BEGIN Extracted entries

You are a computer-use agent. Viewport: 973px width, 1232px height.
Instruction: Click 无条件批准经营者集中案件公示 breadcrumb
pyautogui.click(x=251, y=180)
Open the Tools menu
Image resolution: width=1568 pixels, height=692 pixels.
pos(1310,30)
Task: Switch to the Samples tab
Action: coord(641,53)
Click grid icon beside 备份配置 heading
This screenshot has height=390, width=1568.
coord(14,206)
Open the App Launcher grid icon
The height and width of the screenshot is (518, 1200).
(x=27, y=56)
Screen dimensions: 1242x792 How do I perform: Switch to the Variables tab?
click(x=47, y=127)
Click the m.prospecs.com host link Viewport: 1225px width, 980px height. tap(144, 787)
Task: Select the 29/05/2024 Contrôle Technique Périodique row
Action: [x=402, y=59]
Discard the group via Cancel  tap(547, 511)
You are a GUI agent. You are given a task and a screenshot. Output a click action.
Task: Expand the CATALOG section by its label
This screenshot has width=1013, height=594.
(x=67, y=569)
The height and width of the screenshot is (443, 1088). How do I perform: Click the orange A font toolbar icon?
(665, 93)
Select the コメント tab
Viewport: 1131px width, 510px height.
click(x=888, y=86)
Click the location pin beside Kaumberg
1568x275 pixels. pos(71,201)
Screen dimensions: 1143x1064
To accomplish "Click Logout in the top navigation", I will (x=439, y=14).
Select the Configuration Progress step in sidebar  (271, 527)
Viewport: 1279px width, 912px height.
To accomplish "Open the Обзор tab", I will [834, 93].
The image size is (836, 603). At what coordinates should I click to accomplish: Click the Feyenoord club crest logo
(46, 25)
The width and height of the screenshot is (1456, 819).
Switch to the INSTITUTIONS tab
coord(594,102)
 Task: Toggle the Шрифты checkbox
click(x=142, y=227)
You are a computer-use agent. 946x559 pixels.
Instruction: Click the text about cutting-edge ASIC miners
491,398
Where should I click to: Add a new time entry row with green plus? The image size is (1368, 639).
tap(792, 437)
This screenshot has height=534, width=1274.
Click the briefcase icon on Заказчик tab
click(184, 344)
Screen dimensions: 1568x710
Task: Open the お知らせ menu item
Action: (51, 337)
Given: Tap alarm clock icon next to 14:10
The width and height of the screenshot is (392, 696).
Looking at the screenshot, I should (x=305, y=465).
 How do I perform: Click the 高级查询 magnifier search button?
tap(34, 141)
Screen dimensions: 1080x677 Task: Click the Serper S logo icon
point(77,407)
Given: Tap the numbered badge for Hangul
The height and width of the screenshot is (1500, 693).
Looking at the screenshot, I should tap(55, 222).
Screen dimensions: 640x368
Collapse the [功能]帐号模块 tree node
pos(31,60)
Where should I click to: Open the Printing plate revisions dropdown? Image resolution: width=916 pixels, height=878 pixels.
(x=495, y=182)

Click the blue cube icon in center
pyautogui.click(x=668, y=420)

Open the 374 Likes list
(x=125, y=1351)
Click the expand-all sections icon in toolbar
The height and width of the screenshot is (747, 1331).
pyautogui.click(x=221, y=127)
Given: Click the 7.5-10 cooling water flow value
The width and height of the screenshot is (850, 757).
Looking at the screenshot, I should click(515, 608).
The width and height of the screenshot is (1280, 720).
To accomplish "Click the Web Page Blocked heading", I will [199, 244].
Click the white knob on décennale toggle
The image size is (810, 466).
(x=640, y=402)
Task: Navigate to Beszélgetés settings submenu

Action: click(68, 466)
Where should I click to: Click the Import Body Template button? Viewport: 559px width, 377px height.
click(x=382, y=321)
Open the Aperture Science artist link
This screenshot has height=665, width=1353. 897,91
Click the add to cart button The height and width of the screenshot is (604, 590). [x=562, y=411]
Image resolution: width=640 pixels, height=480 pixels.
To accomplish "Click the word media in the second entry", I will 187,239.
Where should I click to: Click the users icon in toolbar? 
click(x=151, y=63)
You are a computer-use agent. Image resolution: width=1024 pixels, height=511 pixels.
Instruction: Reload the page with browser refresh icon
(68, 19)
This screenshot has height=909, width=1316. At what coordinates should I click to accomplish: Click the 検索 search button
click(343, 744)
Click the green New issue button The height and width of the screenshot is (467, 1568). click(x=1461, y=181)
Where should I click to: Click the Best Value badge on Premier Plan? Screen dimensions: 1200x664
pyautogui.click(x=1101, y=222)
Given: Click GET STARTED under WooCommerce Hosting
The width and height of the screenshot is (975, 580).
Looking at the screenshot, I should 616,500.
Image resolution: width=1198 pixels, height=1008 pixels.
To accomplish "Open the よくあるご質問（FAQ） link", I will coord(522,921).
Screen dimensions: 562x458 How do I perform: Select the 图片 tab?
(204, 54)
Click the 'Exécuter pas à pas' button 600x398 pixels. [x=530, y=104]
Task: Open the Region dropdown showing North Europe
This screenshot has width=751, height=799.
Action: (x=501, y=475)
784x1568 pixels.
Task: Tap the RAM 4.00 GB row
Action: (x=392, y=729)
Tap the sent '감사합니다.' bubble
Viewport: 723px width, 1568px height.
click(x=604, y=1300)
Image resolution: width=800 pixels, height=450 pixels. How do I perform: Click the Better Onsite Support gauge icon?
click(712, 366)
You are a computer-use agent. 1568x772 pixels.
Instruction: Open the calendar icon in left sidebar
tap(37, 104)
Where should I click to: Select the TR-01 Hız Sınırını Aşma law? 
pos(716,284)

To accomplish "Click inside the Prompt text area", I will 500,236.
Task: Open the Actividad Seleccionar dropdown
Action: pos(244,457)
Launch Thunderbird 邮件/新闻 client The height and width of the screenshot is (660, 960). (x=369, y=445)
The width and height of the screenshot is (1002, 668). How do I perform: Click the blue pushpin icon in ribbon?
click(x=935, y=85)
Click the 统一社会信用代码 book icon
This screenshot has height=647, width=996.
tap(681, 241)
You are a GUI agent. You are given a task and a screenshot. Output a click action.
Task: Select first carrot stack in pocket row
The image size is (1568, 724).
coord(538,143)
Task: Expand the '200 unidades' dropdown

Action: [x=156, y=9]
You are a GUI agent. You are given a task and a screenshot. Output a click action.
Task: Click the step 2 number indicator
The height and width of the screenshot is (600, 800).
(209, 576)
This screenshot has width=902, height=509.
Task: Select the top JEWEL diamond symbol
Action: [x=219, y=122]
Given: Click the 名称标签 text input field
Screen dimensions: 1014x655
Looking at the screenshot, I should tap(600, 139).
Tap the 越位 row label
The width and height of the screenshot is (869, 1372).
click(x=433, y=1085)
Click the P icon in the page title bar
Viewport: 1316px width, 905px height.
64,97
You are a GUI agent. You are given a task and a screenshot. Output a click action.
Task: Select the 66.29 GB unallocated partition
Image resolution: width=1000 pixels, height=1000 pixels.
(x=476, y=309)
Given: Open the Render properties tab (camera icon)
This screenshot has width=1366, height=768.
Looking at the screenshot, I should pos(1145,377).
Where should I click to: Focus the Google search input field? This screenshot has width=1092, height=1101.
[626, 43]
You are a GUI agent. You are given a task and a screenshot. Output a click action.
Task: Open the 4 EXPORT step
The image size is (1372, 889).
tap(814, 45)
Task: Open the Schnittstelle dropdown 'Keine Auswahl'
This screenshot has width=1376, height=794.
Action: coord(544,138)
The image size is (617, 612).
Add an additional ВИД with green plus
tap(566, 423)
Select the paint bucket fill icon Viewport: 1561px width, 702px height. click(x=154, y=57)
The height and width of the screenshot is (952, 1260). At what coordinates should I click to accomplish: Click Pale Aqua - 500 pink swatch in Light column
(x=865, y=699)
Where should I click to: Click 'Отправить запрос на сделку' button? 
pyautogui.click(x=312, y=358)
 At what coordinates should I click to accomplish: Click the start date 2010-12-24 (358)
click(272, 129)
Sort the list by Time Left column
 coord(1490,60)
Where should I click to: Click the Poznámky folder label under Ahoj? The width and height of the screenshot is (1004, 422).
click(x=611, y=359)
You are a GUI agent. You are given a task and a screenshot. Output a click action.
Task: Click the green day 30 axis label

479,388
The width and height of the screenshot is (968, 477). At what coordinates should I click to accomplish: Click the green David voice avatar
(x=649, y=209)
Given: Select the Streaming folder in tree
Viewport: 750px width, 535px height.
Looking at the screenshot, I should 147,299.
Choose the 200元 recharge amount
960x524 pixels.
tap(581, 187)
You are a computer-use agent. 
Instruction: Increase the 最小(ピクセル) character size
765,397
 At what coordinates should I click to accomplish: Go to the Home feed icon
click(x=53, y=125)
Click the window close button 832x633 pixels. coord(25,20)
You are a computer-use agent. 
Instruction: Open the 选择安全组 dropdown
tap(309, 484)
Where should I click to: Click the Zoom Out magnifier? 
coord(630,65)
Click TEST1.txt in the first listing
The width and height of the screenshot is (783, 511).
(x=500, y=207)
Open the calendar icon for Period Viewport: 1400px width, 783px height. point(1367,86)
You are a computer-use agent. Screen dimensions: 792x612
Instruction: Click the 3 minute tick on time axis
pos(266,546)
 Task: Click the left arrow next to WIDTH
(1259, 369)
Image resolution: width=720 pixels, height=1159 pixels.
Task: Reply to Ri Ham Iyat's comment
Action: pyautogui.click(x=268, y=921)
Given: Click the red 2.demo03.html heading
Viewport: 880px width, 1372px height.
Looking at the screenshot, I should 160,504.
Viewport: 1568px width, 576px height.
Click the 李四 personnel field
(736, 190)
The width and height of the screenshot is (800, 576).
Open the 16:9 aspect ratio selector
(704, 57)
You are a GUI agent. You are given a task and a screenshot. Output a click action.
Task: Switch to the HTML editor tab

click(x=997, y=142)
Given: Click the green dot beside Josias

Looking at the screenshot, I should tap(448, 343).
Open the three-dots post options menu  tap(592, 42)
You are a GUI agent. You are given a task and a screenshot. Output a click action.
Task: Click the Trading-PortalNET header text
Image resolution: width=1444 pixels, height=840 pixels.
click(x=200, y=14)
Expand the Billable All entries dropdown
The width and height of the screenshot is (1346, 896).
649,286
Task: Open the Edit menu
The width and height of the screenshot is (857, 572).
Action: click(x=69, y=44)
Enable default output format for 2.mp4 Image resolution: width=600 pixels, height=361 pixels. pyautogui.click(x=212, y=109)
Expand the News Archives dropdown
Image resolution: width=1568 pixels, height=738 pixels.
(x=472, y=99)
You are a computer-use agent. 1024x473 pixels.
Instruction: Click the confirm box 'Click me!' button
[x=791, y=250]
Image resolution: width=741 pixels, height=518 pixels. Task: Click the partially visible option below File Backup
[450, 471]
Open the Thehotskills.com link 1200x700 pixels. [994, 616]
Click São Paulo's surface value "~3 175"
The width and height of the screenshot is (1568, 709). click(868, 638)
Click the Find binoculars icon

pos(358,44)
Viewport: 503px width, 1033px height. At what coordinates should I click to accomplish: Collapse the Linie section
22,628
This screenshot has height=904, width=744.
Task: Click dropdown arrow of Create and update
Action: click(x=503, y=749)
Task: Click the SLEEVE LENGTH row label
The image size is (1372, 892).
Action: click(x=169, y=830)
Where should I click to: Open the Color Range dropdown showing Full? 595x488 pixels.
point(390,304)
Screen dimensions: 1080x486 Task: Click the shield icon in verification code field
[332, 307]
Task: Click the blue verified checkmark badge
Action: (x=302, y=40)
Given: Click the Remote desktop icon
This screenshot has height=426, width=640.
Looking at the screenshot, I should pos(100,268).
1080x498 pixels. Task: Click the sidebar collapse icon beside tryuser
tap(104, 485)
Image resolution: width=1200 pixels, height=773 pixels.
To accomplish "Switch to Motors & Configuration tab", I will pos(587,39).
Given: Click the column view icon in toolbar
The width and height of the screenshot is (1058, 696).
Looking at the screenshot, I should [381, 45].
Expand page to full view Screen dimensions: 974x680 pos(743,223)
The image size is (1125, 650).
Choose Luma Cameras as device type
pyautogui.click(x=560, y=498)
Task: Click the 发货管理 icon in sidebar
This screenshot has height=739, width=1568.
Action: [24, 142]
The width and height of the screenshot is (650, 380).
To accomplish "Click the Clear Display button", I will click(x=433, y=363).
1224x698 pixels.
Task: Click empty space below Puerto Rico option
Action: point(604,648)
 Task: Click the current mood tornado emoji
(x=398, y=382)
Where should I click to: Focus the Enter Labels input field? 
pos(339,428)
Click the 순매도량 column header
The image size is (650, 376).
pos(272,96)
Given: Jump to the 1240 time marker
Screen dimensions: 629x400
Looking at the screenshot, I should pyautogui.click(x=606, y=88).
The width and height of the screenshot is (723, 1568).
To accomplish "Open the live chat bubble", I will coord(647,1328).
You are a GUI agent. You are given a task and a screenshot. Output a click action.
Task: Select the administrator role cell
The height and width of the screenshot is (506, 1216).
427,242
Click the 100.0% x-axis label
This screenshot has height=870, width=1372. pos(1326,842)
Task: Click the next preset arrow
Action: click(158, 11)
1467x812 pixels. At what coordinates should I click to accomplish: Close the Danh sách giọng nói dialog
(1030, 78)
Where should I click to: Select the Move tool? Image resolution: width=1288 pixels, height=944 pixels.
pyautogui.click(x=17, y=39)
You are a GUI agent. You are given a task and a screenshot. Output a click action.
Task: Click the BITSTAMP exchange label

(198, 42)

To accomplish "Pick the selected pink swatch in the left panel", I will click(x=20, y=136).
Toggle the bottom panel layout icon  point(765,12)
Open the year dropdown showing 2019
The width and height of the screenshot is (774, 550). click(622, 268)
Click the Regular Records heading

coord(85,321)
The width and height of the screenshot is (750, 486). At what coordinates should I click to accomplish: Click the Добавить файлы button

END Extracted entries

#### [Required action]
In the listing above, count every line that holds "Configuration". Give only the number.

#### [Solution for this task]
2